The moon is shining from afar over the mountains and winter clouds drive by in droves. I have been standing at the window awhile and watching the tumult in the heavens. Dear Goethe! Good Goethe! I am all alone; it has taken me out of myself again and up to thee. I must nurse this love between us like a new-born babe. Beautiful butterflies balance themselves on the flowers I have planted about his cradle, golden fables adorn his dreams; I jest and play with him, and employ all my cunning to gain his favor. But thou dost master it without effort by the splendid harmony of thy spirit; with thee there is no need of tender outbursts, of protestations. While I look after each moment of the present, the power of blessing emanates from thee that transcends all reason and all the universe. * * *
Last night I dreamed of thee! What could have been more beautiful? Thou wast serious and very busy and didst ask me not to disturb thee. That made me sad and then thou didst press my hand tenderly to my bosom and didst say, “Be quiet; I know thee and understand all.” Then I awoke, and thy ring, which I had pressed to myself in my sleep, had left its imprint on my bosom. I pressed it more firmly against the same spot, since I could not embrace thee. Is there nothing, then, in a dream? To me it is everything, and I will gladly give up the activities of the day if I can be with thee and speak with thee at night. Oh, be thou my happiness in my dreams!
Munich, November 9, 1809.
* * * This is my vow: I will gather flowers for thee and bright garlands shall adorn thy entrance; should thy foot stumble, it will be over the wreaths which I have laid on thy threshold, and shouldst thou dream, it is the balsam of magic blossoms that intoxicates thee—flowers of a strange and distant world where I am at home and not a stranger as in this book[12] where a ravenous tiger devours the delicate image of spiritual love. I do not understand this cruel riddle; I cannot comprehend why they all make themselves unhappy and why they all serve a malicious demon with a thorny sceptre, why Charlotte, who strews incense before him daily, yes, hourly, should prepare misfortune for them all with mathematical precision! Is not love free? Are those two not affinities? Why should she prevent them from living this innocent life with and near each other? They are twins; twined round each other they ripen on to their birth into the light, and she would separate these seedlings because she cannot believe in innocence, which she inoculates with the monstrous sin of prejudice! O what a fatal precaution!

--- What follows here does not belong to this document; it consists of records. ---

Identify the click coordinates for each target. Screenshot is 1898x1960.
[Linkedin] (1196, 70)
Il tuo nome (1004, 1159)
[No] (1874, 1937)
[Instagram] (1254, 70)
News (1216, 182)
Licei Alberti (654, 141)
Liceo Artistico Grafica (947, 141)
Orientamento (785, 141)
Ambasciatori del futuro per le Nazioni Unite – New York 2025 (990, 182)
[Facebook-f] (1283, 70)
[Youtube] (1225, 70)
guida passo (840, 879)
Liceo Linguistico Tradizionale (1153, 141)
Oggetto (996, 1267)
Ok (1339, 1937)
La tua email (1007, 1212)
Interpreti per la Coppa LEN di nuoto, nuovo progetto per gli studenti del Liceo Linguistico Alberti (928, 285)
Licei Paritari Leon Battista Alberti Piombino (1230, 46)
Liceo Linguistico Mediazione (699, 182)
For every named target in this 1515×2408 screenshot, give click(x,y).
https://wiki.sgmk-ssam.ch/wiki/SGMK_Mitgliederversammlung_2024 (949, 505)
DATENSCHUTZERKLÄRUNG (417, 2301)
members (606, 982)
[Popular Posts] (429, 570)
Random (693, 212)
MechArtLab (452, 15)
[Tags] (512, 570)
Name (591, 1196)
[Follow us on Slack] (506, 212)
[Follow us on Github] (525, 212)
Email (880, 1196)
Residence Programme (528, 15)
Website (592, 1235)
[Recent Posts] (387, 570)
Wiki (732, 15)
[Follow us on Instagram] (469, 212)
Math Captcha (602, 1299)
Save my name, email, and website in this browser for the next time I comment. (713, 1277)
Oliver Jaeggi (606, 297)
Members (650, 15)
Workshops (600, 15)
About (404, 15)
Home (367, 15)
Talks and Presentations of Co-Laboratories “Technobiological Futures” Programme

Let me tell you: No one seems to comprehend ideal love; they all believe in sensual love, and consequently they neither experience nor bestow any happiness that springs from that higher emotion or might be fully realized through it. Whatever may fall to my lot, let it be through this ideal love that tears down all barriers to new worlds of art, divination, and poetry. Naturally it can live only in a noble element just as it feels at home only in a lofty mind.